> **The task**: Starting with the line with "サイトマップ (481, 2004)" and going on through the line with "프레스센터 (651, 40)", write out those lines of the data again, switching "Global Newsroom" to "Global Press Room" and leaving everything else as it is.

•••

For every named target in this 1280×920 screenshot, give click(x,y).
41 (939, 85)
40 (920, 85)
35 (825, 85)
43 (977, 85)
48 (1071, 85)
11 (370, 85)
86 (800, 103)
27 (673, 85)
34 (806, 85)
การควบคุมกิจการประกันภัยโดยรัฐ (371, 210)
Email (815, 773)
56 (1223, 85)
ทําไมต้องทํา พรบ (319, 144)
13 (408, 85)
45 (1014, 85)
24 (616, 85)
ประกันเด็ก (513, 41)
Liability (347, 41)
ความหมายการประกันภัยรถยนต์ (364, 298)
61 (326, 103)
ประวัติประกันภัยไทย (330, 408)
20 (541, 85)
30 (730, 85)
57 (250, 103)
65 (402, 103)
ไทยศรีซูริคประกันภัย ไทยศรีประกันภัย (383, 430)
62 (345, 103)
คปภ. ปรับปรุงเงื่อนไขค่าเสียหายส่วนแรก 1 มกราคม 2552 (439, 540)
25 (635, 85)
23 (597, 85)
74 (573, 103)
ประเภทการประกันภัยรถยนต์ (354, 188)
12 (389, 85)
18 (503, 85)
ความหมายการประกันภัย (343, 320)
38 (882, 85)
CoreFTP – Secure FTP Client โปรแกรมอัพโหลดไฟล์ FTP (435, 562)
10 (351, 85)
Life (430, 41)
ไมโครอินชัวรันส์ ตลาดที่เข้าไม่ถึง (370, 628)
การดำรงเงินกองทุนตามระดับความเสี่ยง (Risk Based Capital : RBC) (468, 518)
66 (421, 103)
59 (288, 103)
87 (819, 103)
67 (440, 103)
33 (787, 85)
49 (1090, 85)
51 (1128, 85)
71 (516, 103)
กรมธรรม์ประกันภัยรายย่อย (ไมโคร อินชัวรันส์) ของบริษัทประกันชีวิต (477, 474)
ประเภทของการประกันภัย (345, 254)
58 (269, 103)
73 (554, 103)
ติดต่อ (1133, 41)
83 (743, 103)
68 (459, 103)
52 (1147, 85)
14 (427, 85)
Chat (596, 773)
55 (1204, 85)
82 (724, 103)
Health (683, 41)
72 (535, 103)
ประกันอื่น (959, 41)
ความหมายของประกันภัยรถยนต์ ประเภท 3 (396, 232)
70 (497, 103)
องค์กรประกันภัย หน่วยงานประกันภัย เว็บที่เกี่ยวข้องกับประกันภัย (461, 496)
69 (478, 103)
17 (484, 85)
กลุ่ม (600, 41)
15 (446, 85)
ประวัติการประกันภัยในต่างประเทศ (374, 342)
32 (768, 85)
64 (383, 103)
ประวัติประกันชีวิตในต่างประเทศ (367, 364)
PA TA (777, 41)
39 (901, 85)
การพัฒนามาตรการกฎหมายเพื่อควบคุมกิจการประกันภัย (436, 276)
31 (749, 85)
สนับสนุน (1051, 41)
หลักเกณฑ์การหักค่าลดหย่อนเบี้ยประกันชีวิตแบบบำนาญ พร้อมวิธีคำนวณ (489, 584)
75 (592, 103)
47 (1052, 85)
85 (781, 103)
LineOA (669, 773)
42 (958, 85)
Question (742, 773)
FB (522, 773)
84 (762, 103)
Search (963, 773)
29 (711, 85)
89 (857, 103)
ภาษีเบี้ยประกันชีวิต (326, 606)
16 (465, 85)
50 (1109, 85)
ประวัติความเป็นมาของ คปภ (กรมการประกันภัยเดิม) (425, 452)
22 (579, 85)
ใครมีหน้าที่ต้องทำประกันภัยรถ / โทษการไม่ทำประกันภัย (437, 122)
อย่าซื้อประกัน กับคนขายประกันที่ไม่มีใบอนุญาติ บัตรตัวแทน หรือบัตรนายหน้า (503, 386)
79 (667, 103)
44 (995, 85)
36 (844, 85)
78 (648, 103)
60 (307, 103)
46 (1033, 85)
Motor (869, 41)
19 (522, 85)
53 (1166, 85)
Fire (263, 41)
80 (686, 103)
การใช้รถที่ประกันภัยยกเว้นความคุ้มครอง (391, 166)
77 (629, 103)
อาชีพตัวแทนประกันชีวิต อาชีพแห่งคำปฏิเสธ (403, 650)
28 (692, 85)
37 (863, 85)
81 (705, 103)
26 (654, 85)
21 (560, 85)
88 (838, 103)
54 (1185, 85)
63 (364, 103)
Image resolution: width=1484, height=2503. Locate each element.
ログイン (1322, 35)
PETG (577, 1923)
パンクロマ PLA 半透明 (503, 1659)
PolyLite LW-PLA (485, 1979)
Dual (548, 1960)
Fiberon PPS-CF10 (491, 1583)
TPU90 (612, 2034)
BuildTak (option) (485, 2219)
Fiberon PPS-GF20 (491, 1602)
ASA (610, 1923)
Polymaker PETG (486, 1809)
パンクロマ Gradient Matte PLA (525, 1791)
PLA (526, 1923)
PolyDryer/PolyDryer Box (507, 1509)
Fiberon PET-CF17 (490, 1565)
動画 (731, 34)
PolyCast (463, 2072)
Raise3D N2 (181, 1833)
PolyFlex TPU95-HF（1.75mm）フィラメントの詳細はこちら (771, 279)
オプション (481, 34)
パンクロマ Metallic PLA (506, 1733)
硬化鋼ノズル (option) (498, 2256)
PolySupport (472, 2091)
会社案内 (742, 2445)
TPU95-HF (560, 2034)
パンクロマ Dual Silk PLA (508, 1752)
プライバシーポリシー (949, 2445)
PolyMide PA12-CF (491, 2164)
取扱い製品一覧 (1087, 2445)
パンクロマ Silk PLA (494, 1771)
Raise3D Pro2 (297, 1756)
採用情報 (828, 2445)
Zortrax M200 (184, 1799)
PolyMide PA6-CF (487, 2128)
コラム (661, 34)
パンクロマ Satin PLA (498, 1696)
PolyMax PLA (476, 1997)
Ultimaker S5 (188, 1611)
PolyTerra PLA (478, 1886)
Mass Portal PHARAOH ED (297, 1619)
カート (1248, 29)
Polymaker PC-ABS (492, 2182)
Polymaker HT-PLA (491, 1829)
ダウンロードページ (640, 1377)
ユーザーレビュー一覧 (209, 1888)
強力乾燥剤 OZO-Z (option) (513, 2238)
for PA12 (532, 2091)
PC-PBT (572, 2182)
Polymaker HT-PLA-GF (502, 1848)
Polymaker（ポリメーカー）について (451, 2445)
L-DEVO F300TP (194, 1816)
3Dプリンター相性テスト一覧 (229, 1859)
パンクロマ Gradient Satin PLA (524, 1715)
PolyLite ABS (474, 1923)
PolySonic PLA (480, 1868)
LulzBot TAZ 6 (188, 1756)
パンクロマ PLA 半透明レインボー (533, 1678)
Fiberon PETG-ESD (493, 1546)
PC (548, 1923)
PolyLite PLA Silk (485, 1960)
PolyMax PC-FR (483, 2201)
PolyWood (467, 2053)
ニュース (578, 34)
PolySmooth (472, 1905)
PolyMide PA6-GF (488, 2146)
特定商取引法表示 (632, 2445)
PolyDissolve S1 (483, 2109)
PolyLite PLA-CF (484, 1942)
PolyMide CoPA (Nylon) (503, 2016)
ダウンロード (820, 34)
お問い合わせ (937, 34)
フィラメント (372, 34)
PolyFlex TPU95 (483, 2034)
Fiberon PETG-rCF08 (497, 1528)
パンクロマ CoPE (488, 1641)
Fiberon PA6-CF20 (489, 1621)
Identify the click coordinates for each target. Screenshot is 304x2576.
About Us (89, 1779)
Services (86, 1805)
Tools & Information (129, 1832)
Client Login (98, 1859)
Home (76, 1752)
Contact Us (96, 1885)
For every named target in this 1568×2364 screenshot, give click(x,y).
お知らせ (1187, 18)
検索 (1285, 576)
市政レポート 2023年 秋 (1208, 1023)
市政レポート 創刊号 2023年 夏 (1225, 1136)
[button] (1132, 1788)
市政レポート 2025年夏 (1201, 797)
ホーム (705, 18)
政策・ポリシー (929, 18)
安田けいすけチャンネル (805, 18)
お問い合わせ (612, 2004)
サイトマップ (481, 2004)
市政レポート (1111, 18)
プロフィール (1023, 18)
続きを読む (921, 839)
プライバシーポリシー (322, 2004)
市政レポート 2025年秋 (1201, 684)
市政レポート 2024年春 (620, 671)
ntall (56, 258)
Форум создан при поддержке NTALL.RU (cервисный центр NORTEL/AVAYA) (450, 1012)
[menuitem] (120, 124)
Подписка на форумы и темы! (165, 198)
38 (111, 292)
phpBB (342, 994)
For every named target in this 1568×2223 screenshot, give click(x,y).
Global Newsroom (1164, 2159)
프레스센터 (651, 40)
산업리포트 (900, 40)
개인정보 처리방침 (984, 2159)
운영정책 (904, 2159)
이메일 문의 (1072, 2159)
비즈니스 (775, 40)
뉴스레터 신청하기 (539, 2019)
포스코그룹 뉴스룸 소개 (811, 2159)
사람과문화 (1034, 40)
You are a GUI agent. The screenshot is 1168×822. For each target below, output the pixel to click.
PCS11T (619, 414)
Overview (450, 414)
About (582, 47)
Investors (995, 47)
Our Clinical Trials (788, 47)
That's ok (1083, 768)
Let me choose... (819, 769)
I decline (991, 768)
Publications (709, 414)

•••

> **The result**:
サイトマップ (481, 2004)
市政レポート (1111, 18)
プロフィール (1023, 18)
続きを読む (921, 839)
プライバシーポリシー (322, 2004)
市政レポート 2025年秋 (1201, 684)
市政レポート 2024年春 (620, 671)
ntall (56, 258)
Форум создан при поддержке NTALL.RU (cервисный центр NORTEL/AVAYA) (450, 1012)
[menuitem] (120, 124)
Подписка на форумы и темы! (165, 198)
38 (111, 292)
phpBB (342, 994)
For every named target in this 1568×2223 screenshot, give click(x,y).
Global Press Room (1164, 2159)
프레스센터 (651, 40)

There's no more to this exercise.